Earlier this week, Demi Lovato was interviewed on a podcast and mentioned that, while she had previously identified with they/them pronouns, she’d recently been feeling more feminine, and has taken to using she/her pronouns again alongside her they/them pronouns. “Good for Demi!” I thought as I strode through South London, before shrugging it off, rushing on my way to dinner with a bunch of queer friends in some clippy-cloppy boots that make that deeply satisfying clippy-cloppy sound, a sound so chic and chaotic that I forget my gender and remember that I’m the main character in a movie about a fashion intern who makes it to the top!
Of course, when I got to dinner, none of the girls even mentioned Demi. Sure, they would have all read the articles, but like I said, when we get together we want to talk about clothes, dates, socialism. Just girlie things. Our solidarity with Demi is unspoken in private, because it seems so obvious. But as dinner drew to a close, we were going through our final points on the agenda, and I found myself talking about how I was feeling about my they/them pronouns. That they still fit, in many ways, but have become a limit in many ways too. Not because of the pronouns themselves—or anything to do with non-binariness, which is still where I firmly live—but precisely because of email bios and genderless fashion (no!) and society’s lack of imagination. Now, they/them just means “in-between.” Now, I am just a they/them-who-looks-like-a-bloke. The forest has got less bright, and I find it harder to locate on my internal map.

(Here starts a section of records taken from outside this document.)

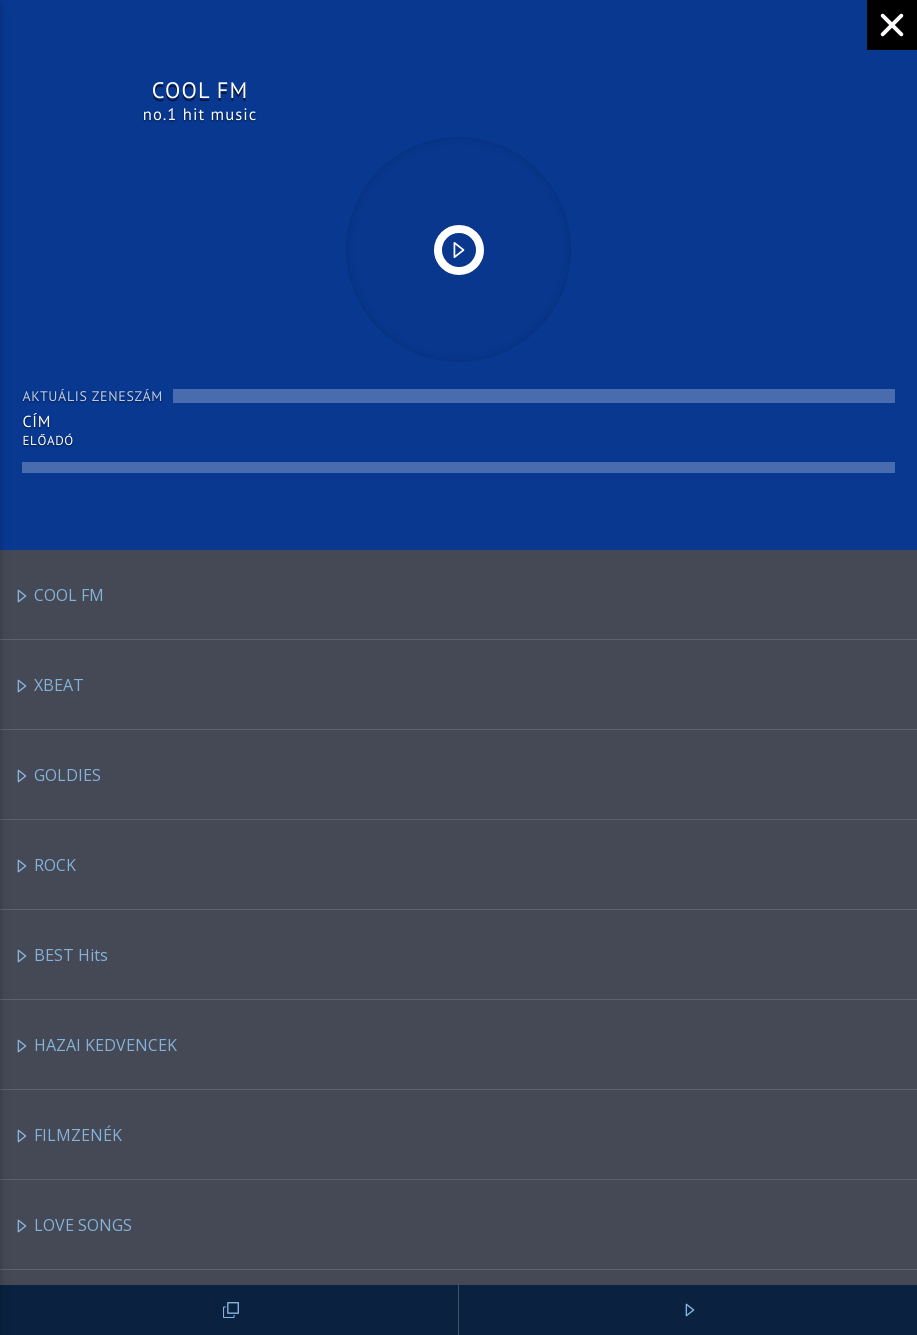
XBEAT (49, 686)
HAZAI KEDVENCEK (95, 1046)
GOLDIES (57, 776)
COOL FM (59, 596)
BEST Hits (61, 956)
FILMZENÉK (68, 1136)
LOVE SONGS (73, 1226)
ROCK (45, 866)
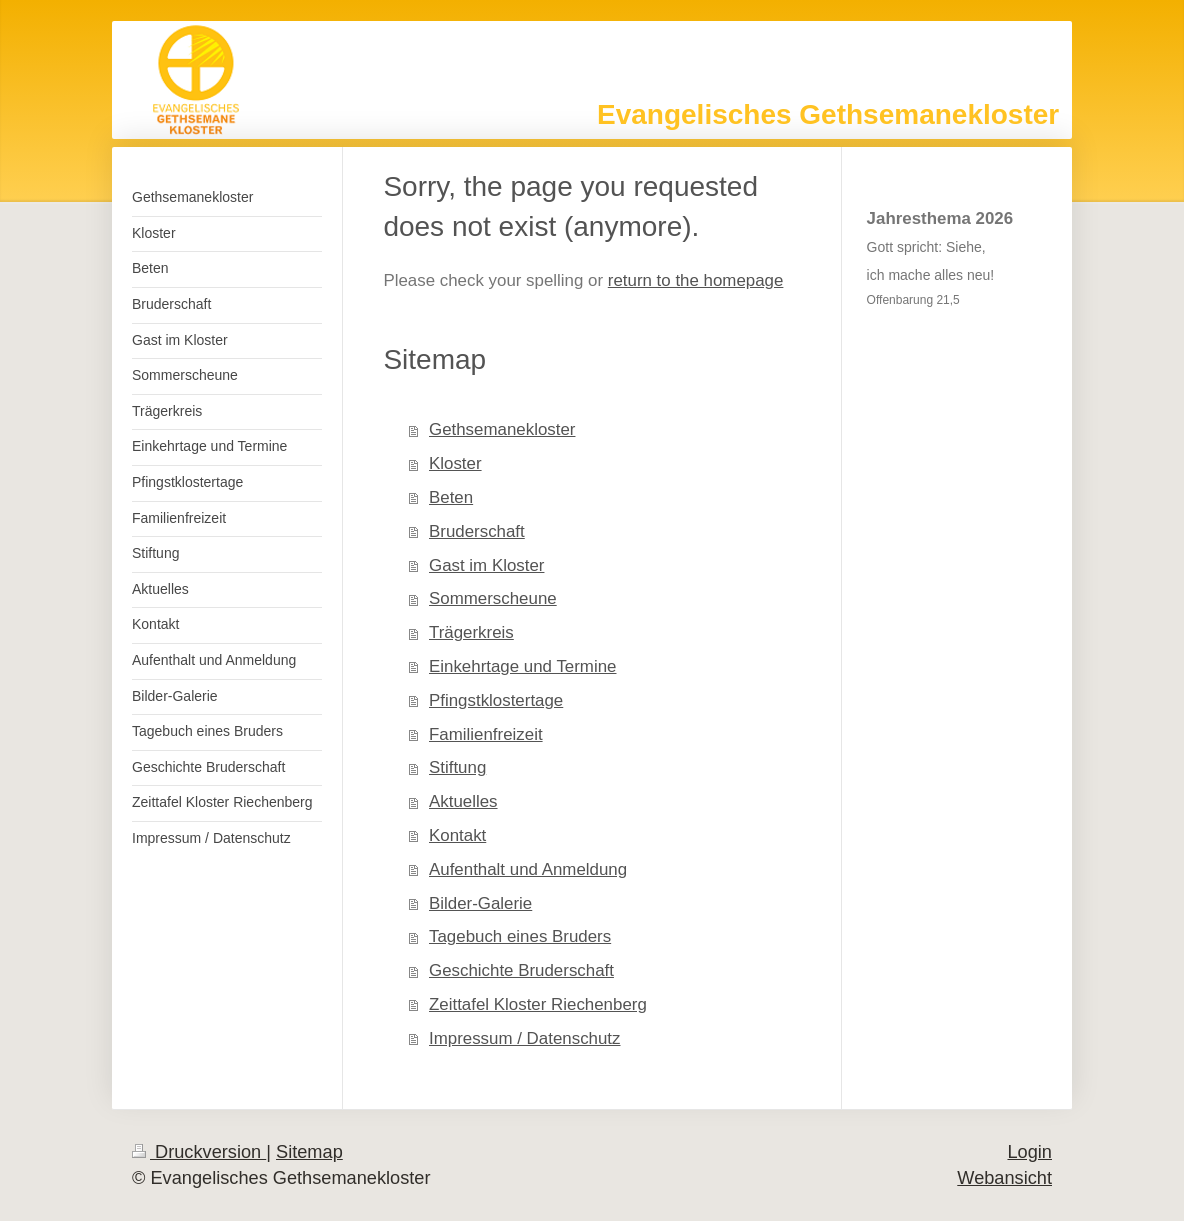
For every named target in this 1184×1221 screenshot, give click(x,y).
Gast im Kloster (486, 565)
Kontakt (457, 835)
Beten (451, 497)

“Well, what do you want?” one of my friends said. As if it were that easy.
“I don’t know,” I replied, realizing in that moment that maybe it was that easy.

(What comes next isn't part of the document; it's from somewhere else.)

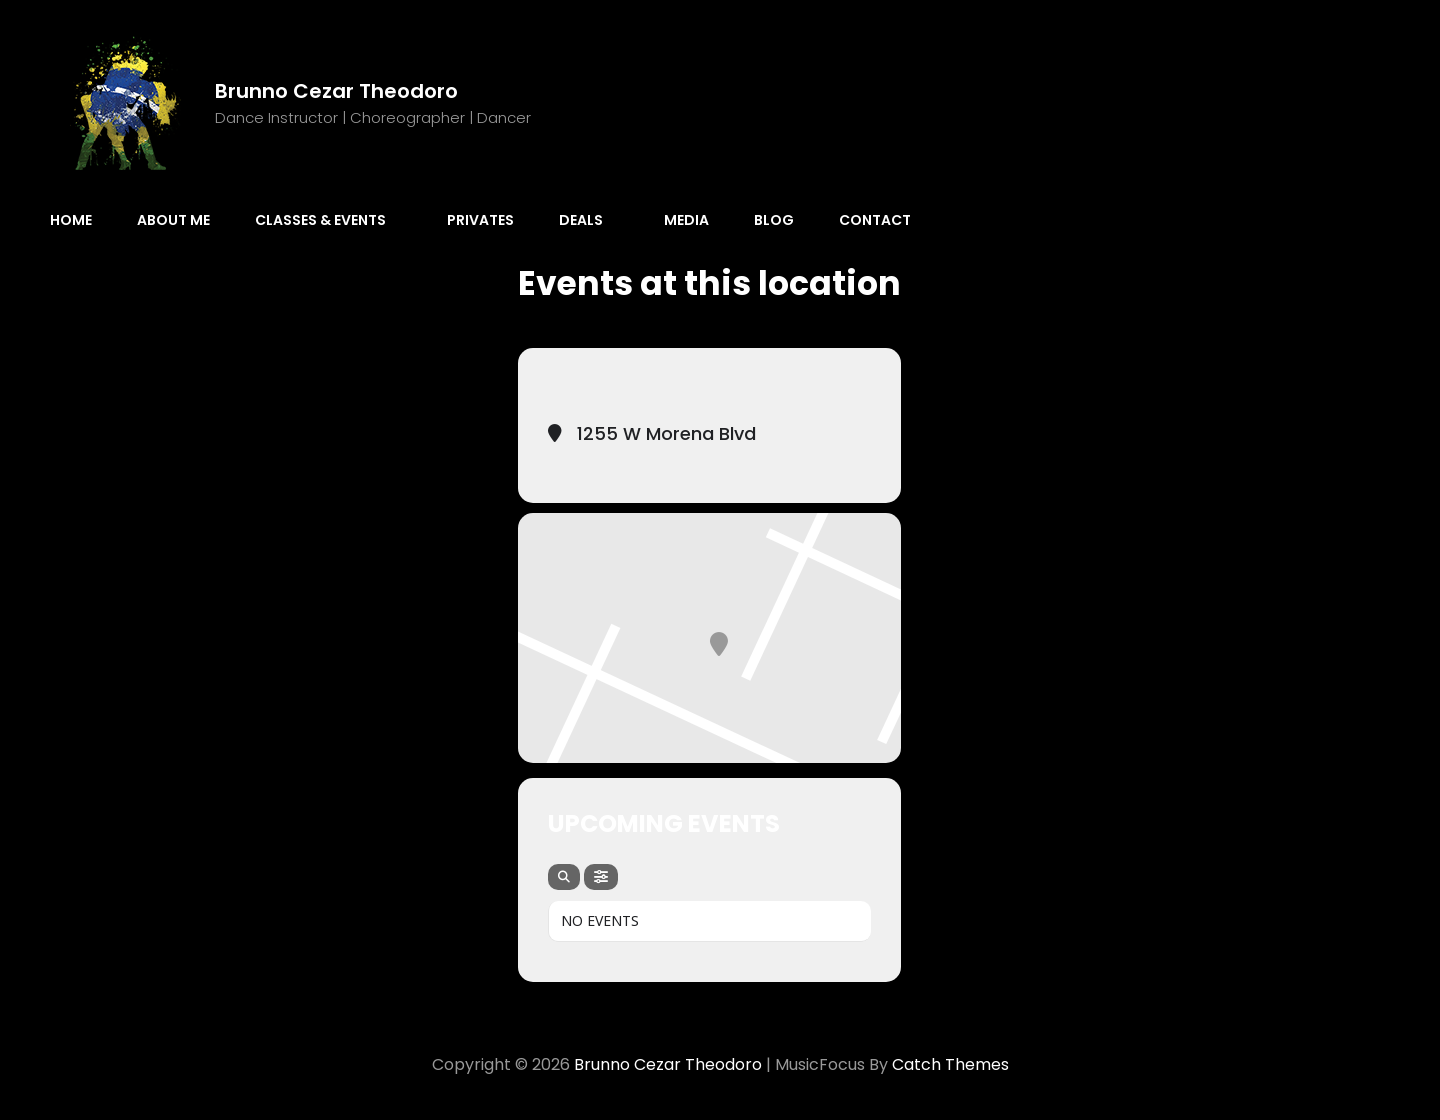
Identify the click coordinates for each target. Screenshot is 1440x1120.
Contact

And that was it. All I needed to say was “I don’t know,” and I felt momentarily freed from the shackles of always having to know. It often feels like everyone requires an answer; everyone must be in stasis because flux is too scary. My friend Travis Alabanza talks a lot about the idea of our non-binary identities becoming simply a “third legible gender.” But Demi’s coming out served as a reminder that to change your pronouns as you please should be a nothing, should be simple, should create no waves or ripples if all these pronouns in our email bios mean anything at all.